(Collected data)
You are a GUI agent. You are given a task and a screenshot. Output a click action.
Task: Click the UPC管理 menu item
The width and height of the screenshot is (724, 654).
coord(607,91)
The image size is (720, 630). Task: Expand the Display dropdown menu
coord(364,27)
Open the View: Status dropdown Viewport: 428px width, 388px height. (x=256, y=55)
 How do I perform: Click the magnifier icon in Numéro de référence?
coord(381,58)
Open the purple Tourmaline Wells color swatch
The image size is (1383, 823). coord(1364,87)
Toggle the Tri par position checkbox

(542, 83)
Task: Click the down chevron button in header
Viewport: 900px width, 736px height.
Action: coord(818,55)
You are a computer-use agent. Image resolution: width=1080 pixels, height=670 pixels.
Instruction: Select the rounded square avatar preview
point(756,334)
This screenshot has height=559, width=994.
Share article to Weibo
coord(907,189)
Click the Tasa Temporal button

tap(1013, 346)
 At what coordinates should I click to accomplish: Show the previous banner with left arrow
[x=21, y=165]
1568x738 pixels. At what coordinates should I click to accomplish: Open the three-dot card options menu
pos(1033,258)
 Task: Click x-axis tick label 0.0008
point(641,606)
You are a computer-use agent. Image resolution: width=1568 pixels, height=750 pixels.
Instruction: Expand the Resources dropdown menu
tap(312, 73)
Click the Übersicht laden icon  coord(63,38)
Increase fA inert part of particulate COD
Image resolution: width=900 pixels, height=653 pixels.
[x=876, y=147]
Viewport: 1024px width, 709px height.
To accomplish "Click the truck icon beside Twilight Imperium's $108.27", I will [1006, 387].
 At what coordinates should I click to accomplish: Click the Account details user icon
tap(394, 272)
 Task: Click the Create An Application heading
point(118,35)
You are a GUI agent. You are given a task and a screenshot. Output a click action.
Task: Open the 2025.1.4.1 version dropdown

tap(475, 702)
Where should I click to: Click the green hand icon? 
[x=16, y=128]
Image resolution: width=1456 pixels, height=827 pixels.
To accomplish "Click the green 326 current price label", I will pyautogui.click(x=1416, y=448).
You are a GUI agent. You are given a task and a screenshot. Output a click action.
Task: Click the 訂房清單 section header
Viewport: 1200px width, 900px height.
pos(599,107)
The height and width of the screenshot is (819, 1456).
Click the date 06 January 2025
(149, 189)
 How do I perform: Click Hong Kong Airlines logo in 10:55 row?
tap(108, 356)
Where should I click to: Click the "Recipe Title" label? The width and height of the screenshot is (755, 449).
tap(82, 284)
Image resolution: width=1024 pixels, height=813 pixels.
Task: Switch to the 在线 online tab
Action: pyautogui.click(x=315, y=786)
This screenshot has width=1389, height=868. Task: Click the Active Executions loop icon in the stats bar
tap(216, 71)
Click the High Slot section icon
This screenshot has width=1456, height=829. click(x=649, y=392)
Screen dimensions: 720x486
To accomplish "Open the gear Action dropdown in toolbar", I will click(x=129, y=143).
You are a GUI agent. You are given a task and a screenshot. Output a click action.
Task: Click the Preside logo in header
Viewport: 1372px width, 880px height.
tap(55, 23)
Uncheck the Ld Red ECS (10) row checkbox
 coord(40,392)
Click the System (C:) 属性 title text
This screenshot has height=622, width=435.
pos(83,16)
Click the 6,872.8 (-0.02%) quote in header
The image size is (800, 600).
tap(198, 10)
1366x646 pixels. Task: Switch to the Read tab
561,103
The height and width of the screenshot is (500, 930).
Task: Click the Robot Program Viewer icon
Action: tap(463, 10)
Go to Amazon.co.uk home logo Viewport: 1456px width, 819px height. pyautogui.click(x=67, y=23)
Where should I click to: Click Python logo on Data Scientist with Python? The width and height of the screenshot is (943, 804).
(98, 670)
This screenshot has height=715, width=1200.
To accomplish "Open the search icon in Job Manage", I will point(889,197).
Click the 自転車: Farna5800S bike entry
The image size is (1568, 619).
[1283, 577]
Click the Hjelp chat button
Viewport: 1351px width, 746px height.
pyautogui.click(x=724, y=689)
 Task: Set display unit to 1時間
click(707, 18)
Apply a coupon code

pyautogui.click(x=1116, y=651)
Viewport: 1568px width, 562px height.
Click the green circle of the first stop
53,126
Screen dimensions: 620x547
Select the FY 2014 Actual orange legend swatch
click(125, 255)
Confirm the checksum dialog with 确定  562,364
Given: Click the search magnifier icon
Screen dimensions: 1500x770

*Exercise directions:* Look through the entries and return each line that has the word "computer" in it.

*Output below:*
You are a computer-use agent. Image resolution: width=1080 pixels, height=670 pixels.
You are a computer-use agent. Image resolution: width=1568 pixels, height=750 pixels.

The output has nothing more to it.